Stored data

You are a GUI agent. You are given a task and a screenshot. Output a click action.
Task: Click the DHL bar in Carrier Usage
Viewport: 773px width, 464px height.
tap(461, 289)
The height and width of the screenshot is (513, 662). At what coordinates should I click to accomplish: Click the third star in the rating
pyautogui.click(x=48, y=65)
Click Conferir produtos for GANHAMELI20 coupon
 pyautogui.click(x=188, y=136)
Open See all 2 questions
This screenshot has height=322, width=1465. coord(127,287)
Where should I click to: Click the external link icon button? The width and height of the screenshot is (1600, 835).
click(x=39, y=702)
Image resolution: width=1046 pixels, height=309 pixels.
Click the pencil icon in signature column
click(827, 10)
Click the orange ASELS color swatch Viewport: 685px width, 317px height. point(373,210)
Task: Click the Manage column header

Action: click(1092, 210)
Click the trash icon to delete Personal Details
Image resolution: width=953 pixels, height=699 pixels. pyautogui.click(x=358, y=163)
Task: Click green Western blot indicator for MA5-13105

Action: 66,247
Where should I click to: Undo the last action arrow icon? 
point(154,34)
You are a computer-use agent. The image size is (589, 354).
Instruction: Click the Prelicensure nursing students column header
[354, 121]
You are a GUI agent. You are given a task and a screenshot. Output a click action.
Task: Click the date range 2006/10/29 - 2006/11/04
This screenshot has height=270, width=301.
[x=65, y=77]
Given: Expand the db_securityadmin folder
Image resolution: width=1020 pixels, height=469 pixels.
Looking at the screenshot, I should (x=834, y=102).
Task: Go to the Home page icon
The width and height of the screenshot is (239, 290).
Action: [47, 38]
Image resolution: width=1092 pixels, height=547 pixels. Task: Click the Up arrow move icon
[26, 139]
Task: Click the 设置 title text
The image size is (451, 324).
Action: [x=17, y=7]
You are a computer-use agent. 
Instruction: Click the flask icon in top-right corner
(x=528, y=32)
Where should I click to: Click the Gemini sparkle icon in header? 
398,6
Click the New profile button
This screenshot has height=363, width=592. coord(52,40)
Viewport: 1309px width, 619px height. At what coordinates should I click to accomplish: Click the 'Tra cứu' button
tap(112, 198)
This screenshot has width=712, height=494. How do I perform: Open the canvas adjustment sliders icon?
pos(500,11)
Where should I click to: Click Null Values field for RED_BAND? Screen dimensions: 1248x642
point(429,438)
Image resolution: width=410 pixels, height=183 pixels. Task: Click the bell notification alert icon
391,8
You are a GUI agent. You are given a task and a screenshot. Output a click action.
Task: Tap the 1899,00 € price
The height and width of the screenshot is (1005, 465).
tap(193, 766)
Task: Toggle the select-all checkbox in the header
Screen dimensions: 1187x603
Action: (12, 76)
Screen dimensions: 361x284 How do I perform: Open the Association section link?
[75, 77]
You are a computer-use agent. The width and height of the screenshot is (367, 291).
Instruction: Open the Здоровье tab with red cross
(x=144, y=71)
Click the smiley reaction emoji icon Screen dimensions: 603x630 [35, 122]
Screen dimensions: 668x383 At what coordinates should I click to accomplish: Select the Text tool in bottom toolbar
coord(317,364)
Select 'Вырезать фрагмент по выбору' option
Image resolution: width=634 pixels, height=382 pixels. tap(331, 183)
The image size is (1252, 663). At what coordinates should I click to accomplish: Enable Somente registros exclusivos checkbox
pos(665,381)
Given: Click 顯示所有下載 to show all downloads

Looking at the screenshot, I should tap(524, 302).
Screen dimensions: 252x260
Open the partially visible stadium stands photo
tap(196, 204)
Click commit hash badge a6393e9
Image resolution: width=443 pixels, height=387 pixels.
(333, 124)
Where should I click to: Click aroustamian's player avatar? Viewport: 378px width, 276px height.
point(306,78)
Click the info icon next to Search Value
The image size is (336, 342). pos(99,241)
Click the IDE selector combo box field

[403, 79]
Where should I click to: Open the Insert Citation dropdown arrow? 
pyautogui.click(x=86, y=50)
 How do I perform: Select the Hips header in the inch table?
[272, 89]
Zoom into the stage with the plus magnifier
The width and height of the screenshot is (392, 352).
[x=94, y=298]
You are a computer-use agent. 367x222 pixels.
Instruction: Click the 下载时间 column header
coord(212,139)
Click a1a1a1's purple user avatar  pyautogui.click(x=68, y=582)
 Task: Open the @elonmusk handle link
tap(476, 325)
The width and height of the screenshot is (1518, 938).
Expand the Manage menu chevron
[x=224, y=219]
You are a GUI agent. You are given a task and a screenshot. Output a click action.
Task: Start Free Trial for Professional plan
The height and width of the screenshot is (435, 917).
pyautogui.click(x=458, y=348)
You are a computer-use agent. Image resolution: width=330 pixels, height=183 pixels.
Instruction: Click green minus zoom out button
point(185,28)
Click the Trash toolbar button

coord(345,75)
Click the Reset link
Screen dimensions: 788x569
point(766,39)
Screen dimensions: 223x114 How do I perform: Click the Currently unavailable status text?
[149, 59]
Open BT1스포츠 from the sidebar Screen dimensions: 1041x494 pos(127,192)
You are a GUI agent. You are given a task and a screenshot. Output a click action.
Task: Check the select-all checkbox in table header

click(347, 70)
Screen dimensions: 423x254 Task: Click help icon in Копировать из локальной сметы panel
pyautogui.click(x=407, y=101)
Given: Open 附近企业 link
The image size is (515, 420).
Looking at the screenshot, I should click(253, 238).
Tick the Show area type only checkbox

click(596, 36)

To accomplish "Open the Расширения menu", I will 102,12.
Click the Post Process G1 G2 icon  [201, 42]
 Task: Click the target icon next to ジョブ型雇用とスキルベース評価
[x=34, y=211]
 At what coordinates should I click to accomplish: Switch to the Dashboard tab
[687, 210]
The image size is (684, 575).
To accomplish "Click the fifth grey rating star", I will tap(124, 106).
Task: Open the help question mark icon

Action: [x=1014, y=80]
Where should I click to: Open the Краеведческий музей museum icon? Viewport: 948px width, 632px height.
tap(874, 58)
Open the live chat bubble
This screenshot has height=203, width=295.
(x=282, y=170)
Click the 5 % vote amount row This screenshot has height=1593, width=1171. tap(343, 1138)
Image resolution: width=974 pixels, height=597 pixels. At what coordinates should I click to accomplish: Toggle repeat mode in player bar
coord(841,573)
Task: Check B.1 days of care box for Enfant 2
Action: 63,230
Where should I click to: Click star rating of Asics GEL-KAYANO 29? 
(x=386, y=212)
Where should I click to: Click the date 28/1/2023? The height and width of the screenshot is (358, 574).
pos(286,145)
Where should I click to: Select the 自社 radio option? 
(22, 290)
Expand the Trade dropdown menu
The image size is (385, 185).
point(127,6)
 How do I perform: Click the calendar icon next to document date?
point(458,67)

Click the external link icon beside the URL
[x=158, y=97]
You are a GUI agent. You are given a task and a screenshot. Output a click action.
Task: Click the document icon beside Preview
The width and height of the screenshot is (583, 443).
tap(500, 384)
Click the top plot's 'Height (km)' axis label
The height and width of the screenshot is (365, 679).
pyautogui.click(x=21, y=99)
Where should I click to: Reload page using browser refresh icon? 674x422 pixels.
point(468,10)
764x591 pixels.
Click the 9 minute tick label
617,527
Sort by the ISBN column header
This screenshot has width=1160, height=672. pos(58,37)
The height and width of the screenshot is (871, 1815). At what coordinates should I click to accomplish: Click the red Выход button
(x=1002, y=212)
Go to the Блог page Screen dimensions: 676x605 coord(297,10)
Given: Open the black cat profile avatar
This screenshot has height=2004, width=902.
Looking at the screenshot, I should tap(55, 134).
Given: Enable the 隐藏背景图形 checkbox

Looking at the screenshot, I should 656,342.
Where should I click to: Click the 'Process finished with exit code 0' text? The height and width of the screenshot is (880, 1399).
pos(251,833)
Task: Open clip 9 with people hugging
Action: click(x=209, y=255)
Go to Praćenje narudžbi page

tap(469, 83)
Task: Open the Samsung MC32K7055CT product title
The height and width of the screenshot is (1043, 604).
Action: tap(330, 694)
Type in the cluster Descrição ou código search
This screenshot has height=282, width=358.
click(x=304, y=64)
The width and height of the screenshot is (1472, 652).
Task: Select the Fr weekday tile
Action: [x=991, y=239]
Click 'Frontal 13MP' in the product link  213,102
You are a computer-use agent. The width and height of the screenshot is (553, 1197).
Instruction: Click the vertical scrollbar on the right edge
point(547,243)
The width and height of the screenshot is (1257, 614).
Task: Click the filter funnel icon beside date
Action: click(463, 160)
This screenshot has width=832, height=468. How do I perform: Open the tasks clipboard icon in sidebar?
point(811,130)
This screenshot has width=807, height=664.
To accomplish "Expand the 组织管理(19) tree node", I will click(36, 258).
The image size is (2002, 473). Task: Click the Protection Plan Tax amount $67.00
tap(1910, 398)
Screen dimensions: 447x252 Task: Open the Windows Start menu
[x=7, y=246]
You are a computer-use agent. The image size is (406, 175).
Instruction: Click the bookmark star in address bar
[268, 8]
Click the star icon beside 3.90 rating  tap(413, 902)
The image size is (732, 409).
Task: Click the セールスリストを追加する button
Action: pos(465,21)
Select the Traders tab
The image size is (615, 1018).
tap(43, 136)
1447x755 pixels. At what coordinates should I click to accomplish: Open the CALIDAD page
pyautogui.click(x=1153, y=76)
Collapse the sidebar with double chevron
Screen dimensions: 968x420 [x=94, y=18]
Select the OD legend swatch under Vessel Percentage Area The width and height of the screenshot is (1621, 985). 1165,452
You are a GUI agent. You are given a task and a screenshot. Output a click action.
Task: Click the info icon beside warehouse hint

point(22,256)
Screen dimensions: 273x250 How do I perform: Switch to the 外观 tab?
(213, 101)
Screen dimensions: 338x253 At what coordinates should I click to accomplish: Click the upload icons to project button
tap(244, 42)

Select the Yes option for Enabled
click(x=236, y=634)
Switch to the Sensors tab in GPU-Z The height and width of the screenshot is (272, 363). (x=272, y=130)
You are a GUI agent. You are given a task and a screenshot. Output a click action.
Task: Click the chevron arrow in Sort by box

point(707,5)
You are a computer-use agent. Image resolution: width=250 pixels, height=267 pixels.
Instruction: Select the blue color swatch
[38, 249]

INSTRUCTIONS FOR THE TASK: The expected response consists solely of the lines from the one with "You are a computer-use agent. Image resolution: width=250" through the end of the records, repeated exactly.

RESULT BELOW:
You are a computer-use agent. Image resolution: width=250 pixels, height=267 pixels.
Instruction: Select the blue color swatch
[38, 249]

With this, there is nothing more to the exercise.